Et cependant il est quelques problèmes clés, au niveau secondaire, qui donnent déjà lieu à des activités relevant d’un tel esprit. Je pense, par exemple, à l’enseignement des mathématiques modernes qui soulève deux sortes de questions bien distinctes : celle du contenu même de la branche à enseigner, contenu si révolutionnaire à bien des égards qu’il peut déclencher l’ardeur de ceux des enseignants qui s’en font les protagonistes, mais aussi celle de la correspondance entre ces matières nouvelles et l’intelligence de l’esprit des élèves, de manière à trouver les meilleures méthodes de présentation ou plutôt de réinvention qui assurent le succès d’un tel enseignement. Or, il y a là une quantité de recherches encore à faire et qui sont de nature à susciter des vocations.
Je pense également à l’enseignement des sciences expérimentales, en particulier de la physique. Lorsque l’on voit comme en certains pays des physiciens de métier quitter pour quelque temps leur laboratoire afin de mettre au point les meilleures méthodes actives d’enseignement, on ne peut que souhaiter qu’un tel exemple contagionne les éducateurs eux-mêmes en créant des vocations.
En un mot, ce sont de telles rénovations qui seront susceptibles de créer des vocations et de redonner vie au courant appauvri du recrutement des maîtres. Or, les rénovations sont possibles en tous les domaines de l’enseignement et si elles ne sont pas plus nombreuses c’est à nous-mêmes de nous en prendre.
Je ne veux pas allonger ces quelques réflexions mais permettez-moi de faire certaines remarques pratiques sur le déroulement de la conférence.
Le second sujet mis à notre ordre du jour sera, pour la première fois, traité selon une méthode nouvelle. Vous recevrez le rapport de synthèse établi par le secrétariat au lieu d’un projet de recommandation. Deux séances seront consacrées à l’examen de ce rapport : vous pourrez, au cours de la discussion, mettre en évidence tel aspect qui vous paraît important ou apporter des suggestions nouvelles sur le sujet. Un président-rapporteur, assisté de quatre délégués, établira ensuite, à partir du rapport et des résultats de la discussion, un projet de recommandation plus succinct que nos recommandations habituelles qui sera ensuite soumis à votre approbation.

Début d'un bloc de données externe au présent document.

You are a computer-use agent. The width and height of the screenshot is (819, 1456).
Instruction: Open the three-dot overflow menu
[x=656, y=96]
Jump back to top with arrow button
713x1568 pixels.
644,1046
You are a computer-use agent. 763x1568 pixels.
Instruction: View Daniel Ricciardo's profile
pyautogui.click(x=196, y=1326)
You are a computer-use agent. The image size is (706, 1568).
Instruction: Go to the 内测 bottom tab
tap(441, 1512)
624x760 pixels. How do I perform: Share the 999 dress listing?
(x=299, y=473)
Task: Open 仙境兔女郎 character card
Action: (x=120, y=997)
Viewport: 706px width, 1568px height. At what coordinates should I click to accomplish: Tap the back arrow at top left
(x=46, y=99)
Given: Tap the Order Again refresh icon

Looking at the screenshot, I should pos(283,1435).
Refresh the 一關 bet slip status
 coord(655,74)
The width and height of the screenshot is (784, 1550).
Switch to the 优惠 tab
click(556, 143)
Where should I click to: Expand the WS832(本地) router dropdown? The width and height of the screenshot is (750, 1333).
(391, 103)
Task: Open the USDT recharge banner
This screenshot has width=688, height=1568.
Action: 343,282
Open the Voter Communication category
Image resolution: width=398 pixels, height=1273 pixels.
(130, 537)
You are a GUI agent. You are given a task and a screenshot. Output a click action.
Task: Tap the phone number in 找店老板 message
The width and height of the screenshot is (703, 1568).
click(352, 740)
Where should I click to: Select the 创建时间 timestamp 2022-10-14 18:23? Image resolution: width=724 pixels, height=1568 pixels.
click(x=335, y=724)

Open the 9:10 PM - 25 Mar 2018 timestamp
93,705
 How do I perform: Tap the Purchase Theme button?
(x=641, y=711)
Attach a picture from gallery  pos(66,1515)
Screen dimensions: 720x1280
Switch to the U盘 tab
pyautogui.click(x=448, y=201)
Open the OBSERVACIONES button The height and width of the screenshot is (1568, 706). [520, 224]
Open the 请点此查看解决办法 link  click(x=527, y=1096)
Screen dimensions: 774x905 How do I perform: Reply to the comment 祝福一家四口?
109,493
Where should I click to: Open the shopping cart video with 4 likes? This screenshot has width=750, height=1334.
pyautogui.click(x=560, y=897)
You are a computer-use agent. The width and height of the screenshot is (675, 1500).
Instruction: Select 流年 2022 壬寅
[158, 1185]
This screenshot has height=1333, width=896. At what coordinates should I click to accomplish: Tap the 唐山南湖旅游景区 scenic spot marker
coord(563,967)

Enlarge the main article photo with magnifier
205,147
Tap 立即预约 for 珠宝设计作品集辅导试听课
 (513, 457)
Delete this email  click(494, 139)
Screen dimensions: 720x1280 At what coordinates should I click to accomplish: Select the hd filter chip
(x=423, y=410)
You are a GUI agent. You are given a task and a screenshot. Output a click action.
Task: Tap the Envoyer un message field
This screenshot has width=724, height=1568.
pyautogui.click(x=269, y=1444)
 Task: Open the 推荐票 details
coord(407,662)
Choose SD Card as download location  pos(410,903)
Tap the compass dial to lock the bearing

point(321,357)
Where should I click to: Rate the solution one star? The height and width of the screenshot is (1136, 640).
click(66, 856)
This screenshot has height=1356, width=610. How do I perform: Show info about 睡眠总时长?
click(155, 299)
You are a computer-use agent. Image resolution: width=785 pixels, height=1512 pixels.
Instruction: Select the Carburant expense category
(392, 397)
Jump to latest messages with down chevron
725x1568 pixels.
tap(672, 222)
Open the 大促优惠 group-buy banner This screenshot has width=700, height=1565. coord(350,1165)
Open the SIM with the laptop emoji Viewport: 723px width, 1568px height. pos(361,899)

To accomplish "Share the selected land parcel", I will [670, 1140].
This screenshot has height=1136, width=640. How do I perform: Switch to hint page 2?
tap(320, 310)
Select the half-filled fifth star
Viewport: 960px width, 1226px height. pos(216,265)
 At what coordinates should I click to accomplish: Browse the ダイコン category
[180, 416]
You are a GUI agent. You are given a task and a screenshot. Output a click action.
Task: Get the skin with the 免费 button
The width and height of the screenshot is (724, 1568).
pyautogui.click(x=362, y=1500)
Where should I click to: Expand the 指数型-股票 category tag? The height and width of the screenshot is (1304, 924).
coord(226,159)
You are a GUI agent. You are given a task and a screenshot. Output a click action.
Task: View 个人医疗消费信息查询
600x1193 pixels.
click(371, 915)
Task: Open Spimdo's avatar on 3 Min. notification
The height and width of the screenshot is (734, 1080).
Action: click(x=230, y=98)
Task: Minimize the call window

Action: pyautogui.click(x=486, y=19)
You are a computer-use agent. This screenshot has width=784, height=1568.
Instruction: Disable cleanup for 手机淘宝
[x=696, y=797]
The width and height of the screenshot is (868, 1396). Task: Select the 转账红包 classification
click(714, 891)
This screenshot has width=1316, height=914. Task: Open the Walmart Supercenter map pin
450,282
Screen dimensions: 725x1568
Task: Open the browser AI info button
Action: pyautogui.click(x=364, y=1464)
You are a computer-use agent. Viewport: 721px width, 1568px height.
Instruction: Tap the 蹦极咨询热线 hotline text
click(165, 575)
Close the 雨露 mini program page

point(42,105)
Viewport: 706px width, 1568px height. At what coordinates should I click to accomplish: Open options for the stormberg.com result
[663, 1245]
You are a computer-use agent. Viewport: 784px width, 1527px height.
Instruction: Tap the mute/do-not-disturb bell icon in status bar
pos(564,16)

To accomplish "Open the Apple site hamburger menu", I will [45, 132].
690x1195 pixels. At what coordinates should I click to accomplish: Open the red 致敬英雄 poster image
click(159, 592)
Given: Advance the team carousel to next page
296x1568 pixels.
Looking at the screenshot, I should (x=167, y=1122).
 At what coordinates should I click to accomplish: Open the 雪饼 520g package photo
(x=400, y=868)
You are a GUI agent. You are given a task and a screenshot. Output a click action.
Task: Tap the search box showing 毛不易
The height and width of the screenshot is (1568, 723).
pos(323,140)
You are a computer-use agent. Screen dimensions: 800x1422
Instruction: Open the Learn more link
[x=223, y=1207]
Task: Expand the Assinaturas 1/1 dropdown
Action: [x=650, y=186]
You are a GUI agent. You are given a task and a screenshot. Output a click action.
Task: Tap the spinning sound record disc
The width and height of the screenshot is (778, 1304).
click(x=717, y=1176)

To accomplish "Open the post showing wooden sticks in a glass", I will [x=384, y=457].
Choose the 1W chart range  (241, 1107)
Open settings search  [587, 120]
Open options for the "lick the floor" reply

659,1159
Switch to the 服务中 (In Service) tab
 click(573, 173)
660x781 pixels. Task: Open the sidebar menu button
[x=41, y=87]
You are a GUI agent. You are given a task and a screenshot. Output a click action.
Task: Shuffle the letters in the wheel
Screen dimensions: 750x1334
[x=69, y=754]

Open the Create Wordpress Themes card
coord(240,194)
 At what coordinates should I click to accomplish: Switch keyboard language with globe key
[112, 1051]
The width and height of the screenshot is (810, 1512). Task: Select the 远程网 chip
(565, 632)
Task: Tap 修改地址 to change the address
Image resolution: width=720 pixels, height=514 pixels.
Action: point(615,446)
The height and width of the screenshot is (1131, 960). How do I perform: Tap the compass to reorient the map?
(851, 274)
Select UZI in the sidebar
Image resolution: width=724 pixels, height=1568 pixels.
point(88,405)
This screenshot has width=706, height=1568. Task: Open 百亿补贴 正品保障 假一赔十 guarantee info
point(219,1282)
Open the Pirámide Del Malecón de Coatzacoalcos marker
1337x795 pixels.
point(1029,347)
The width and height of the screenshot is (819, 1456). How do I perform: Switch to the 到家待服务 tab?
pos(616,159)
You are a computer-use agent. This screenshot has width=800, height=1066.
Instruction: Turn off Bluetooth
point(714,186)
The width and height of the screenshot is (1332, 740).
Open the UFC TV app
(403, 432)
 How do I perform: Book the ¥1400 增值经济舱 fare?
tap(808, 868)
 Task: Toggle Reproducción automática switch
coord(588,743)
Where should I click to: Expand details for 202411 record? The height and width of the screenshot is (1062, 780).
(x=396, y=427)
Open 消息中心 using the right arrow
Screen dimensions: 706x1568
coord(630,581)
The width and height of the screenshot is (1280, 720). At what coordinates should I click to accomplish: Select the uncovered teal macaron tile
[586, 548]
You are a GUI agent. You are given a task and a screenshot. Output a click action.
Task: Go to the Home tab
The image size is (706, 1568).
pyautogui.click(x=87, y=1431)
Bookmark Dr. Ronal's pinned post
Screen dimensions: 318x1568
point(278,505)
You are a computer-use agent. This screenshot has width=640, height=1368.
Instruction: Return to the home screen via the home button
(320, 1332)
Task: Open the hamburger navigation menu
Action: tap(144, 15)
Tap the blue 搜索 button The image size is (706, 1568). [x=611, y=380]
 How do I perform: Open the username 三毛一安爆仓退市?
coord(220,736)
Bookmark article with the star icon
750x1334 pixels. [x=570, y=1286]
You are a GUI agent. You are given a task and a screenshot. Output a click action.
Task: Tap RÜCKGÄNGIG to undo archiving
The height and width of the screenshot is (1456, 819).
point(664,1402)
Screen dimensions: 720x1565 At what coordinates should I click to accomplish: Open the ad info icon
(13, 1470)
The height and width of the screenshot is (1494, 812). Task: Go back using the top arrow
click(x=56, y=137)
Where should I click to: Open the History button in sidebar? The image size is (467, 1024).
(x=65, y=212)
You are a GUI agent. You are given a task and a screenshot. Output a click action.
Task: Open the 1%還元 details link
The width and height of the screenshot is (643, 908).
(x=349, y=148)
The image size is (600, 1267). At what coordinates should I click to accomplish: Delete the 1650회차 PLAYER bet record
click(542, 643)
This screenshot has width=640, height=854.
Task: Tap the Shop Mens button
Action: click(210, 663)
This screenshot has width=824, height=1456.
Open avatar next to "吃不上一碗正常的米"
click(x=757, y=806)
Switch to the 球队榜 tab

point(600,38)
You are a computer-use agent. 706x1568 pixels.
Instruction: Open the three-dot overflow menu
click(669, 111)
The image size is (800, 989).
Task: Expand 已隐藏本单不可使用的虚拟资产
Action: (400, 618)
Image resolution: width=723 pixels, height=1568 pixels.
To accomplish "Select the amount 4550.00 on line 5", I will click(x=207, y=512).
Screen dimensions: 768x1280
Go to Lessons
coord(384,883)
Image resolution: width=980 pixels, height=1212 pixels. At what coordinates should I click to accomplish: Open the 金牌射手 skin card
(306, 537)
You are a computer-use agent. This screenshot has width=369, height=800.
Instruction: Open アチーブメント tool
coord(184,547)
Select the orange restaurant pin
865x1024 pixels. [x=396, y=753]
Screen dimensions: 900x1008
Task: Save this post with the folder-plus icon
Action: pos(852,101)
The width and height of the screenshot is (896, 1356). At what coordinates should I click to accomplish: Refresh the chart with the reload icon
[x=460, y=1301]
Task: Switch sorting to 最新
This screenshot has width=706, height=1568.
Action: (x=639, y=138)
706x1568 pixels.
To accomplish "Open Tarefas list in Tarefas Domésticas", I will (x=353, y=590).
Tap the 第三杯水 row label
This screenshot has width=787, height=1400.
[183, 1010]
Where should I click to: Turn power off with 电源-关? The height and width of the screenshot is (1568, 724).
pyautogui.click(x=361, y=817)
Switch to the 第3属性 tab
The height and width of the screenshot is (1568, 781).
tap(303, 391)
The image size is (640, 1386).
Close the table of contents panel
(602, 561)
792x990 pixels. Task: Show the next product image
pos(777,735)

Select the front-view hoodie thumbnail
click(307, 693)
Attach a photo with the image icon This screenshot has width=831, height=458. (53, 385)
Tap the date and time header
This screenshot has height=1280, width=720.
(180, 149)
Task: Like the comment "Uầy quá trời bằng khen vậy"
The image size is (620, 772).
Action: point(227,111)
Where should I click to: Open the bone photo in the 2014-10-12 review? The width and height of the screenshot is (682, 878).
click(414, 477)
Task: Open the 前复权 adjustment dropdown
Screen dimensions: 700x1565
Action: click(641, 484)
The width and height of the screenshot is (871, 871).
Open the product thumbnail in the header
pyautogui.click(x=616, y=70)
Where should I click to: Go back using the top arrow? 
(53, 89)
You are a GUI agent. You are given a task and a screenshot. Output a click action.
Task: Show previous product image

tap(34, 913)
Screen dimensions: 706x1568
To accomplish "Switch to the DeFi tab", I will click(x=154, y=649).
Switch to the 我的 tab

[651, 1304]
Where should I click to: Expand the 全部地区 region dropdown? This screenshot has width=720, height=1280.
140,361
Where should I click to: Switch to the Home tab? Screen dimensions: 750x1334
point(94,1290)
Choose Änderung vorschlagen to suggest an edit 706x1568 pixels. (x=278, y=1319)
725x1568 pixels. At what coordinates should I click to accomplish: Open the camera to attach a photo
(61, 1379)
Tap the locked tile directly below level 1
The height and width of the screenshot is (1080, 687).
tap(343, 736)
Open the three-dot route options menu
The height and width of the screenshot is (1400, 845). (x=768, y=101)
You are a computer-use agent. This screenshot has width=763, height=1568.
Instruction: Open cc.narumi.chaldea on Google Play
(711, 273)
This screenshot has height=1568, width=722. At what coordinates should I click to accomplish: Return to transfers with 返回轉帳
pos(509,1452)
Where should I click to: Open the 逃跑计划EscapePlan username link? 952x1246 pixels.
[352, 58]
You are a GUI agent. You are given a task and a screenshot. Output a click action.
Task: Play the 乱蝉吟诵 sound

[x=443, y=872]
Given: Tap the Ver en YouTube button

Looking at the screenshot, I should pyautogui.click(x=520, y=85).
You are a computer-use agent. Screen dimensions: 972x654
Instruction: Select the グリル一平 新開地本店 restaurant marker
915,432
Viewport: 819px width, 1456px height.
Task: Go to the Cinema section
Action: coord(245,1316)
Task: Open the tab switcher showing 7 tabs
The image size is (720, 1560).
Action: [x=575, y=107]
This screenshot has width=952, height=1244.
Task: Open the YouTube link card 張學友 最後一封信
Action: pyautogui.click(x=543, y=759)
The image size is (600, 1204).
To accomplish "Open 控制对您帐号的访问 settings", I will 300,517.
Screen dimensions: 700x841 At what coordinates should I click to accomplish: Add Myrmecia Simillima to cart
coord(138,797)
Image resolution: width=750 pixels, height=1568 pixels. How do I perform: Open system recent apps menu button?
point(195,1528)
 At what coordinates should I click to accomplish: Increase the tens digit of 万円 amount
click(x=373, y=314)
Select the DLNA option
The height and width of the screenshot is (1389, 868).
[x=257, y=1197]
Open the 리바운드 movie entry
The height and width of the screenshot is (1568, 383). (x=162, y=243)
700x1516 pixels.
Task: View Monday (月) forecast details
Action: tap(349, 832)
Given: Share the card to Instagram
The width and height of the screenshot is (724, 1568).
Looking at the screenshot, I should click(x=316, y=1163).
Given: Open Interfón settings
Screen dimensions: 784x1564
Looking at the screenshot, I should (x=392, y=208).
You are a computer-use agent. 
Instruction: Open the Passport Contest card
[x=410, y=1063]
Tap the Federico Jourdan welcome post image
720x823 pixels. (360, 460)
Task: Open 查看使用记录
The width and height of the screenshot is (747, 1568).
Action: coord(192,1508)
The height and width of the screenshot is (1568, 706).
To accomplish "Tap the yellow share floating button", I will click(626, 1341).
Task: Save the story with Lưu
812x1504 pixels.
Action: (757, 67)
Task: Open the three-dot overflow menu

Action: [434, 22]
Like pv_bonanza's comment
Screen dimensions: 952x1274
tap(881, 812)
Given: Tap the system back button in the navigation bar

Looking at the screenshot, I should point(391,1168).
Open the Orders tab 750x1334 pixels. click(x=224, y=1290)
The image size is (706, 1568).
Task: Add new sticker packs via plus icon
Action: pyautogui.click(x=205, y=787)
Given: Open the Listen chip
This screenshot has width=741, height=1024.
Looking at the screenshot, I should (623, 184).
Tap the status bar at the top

Quant à la discussion des rapports des ministères de l’Instruction publique, la commission mixte a décidé qu’on emploiera cette année le même système que l’année dernière, ses résultats ayant été satisfaisants. Les questions devront être posées par écrit de façon que la réponse puisse être préparée à l’avance par le représentant de chaque pays.
On nous a rappelé qu’il s’agit aujourd’hui de la XXXe Conférence internationale de l’instruction publique. En ce jour anniversaire, je vous souhaite une pleine réussite de vos travaux.